A young Barnaby with his teefy selfie!


----------



## Otis-Agnes (Nov 24, 2015)

Abby being fresh.


----------



## Cjm (Oct 26, 2018)

Aria wanting something


----------



## 3 goldens (Sep 30, 2005)

Not a golden and not eligible, but I love this picture of my Lady Majik trying to cone me out of a lick in my yogurt cup. I had the camera on the patio trying to get a picture a male cardinal coming to the bird feeder just off the patio. Was eating the yogurt and she, who had been sleeping, woke up and saw me eating, and wanted a lick or two in the cup---which I did usually give her. I only had this[ precious old girl 9 months before losing her July 5, but I







am so thankful for pictures like this.


----------



## FurdogDad (Mar 30, 2021)

3 goldens said:


> Not a golden and not eligible, but I love this picture of my Lady Majik trying to cone me out of a lick in my yogurt cup. I had the camera on the patio trying to get a picture a male cardinal coming to the bird feeder just off the patio. Was eating the yogurt and she, who had been sleeping, woke up and saw me eating, and wanted a lick or two in the cup---which I did usually give her. I only had this[ precious old girl 9 months before losing her July 5, but I
> View attachment 894047
> am so thankful for pictures like this.


She always seemed so sweet when you posted about her. She had a Golden spirit......that makes her an honorary Golden in my book.


----------



## JulieCAinMA (Jun 19, 2020)

I’m on Squirrel Patrol, so Mahm helped me take this selfie during my break.


----------



## evburkey (Feb 27, 2021)




----------



## OscarsDad (Dec 20, 2017)

I have lovely brown eyes and I also love to beg (Which is what I am doing in this selfie!).


----------



## Ivyacres (Jun 3, 2011)

*Golden Selfies *is the July theme.
This can be taken with a human or as if the pup was taking their own selfie, sounds fun!

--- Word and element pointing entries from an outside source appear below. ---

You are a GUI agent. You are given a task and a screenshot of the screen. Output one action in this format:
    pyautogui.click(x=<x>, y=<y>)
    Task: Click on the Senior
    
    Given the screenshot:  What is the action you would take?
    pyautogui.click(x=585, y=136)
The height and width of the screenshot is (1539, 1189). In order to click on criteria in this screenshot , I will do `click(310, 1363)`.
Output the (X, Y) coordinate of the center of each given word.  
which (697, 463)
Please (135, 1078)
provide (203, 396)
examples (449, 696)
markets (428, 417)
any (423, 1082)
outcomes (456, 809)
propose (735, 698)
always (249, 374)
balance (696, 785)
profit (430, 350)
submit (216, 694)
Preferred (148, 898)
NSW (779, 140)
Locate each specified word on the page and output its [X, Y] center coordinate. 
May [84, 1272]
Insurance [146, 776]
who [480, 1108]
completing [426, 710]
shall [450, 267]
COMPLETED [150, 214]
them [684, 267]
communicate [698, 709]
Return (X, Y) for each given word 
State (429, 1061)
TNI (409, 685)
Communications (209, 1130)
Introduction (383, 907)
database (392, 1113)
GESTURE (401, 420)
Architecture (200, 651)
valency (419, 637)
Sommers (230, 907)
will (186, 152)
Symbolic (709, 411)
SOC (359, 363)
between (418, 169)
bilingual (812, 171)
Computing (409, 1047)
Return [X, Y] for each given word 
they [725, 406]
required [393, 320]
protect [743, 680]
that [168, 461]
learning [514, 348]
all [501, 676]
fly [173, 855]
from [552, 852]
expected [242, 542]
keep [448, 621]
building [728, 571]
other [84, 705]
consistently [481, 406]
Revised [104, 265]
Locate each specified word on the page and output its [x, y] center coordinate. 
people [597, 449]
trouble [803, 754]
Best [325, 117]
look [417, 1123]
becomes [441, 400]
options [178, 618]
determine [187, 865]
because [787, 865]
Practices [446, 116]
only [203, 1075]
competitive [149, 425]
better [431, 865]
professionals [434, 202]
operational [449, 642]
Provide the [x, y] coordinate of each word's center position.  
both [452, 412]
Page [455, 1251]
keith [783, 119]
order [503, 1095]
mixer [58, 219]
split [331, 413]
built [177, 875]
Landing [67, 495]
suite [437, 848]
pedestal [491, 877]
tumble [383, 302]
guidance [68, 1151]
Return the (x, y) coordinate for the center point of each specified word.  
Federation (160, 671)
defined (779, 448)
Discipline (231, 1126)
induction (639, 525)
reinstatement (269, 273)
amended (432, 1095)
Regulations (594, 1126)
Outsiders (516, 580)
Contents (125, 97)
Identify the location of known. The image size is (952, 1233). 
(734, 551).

Entries will be accepted until Friday, July 22nd.


----------



## sevans (Jul 18, 2021)

sevans said:


> View attachment 893832
> 
> How yous hold dis camera wis paws?


----------



## 3 goldens (Sep 30, 2005)

FurdogDad said:


> She always seemed so sweet when you posted about her. She had a Golden spirit......that makes her an honorary Golden in my book.


Thanks so much. She was a character, sometimes acting silly like a golden....despite being 14 1/2 years old.. That is very, very old for large breed dogs like her. I knew when I took her last Oct I would not have long, but the old girl needed a steady home with lots of love and attention. And she got it and we know she was very happy her for her last 9 months. I still cry when I find tufts of white fur tucked away the vacuum didn't get. I have a bad habit of just falling in love with a dog almost the minute I meet them. And adopting seniors the past several years has caused lots of tears as I didn't have them near long enough, yet at the same time, smiles knowing without a doubt they were happy and had a good, spoiled life here.


----------



## SRW (Dec 21, 2018)

I have no idea what the theme is this month. It should be “Lily is in a magazine”.


----------



## GoldeninCT (Aug 10, 2016)

Thanksgiving group photo selfie. Jarvis did try to paw at a decoration but left the food alone. Selfie remote was used since we are all in it.


----------



## Ivyacres (Jun 3, 2011)

Today's the last day to enter *Golden Selfies.*
This can be taken with a human or as if the pup was taking their own selfie, sounds fun!

Entries will be accepted until Friday, July 22nd.


----------



## Ivyacres (Jun 3, 2011)

This contest will close in a few minutes....


----------